始めに
藤村『家』解説あらすじを書いていきます。
背景知識、語りの構造
元禄文学の影響
近代になって、明治二十年代ごろ(1887~96)や1900年代前後に、日本の江戸文芸である元禄文学が着目されていきます。
これはナショナリズムの高まりと連動していて、井原西鶴や近松門左衛門のリアリズムが再度着目され、西洋文学とすりあわされるなかで再解釈されていきました。
最初の元禄文学ルネサンスには一葉(『たけくらべ』)と紅葉(『多情多恨』『金色夜叉』)、露伴(『五重塔』)、第二の波では自然主義の作家が元禄文学を参照にして、リアリズムを展開していきました。
藤村もこの元禄文学再評価の流れに影響されて、元禄文学のリアリズムから影響されました。
西鶴や近松の文学などに見える通り、家というものは古くから日本人にとって重要なものでしたが、本作も家のなかでの悲劇を描きます。
ロマン主義
藤村はキャリアの初期はロマン主義的な、理想主義的世界が特徴で、次第に自然主義の方面へと移っていく感じです。
ロマン主義のルーツであるシェイクスピアや、ドイツロマン主義のゲーテ(『ファウスト』『若きウェルテルの悩み』)、理想主義者で写実主義の作家ディケンズ、自然の美を歌うワーズワースの作品などから早くから影響をうけ、そのロマン主義と写実主義を構築しました。

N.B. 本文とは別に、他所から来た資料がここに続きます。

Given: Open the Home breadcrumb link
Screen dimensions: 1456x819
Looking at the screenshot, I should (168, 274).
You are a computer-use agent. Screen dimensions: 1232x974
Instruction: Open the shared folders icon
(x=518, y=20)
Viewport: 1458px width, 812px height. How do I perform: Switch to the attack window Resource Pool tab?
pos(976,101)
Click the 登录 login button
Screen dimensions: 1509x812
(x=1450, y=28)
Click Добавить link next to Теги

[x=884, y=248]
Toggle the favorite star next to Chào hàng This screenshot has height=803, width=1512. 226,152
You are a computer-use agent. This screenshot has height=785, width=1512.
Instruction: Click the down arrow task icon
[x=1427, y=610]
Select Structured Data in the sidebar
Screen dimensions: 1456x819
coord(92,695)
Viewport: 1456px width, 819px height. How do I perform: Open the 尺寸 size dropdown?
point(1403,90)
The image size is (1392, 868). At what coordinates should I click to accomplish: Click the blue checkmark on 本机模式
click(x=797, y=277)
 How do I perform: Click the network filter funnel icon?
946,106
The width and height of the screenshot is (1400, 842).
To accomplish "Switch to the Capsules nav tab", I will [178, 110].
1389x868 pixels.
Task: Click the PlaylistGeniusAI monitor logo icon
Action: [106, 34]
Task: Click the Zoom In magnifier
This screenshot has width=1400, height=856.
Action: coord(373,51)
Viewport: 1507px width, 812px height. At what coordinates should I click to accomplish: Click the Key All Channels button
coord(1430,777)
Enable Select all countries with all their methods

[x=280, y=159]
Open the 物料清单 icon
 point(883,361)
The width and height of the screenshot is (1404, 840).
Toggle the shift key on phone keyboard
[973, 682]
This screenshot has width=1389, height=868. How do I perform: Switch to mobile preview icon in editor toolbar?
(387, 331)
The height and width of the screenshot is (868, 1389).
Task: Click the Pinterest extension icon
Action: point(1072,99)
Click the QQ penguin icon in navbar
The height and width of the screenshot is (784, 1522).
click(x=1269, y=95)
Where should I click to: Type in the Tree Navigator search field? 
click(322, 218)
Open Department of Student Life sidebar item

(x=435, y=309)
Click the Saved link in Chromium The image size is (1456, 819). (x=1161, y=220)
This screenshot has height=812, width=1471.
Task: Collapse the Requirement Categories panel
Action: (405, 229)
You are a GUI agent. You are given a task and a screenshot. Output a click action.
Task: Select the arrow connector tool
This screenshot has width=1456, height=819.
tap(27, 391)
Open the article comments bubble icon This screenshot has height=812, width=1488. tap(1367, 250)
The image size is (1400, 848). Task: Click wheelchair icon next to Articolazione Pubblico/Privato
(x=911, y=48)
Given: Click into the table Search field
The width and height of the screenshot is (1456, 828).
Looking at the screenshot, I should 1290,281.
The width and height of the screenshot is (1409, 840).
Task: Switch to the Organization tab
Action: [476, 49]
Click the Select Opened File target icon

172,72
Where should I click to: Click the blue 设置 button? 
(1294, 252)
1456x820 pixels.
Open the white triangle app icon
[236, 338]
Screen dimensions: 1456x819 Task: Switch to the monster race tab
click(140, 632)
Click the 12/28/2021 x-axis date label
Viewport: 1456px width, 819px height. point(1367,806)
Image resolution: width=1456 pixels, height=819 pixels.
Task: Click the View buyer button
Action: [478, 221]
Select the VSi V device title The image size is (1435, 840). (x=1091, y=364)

シェイクスピアやゲーテのロマン主義文学では、アンビバレントな欲求に引き裂かれる主人公の苦悩がしばしば描かれますが、本作も同様です。
またルソーの『告白録』からも影響をうけ、その理想主義、自由主義と赤裸々な自意識の告白のモチーフについて影響されました。
ゾラと自然主義
日本の自然主義を代表するのが独歩(「竹の木戸」『武蔵野』)、花袋(『蒲団』『一兵卒の銃殺』)、藤村ですが、自然主義はフランスのゾラ(『居酒屋』『ナナ』)に始まります。
ゾラ(『居酒屋』『ナナ』)はフランスの自然主義を代表する作家です。ゾラが自然主義の理論書たる『実験小説論』で構想したのはベルナールの医学、行動を決定する要素の科学、テーヌの歴史学を参照にしつつ、人間の社会的実践の構造的理解を試み、それを美学的再現のレベルで反映しようとしたものでした。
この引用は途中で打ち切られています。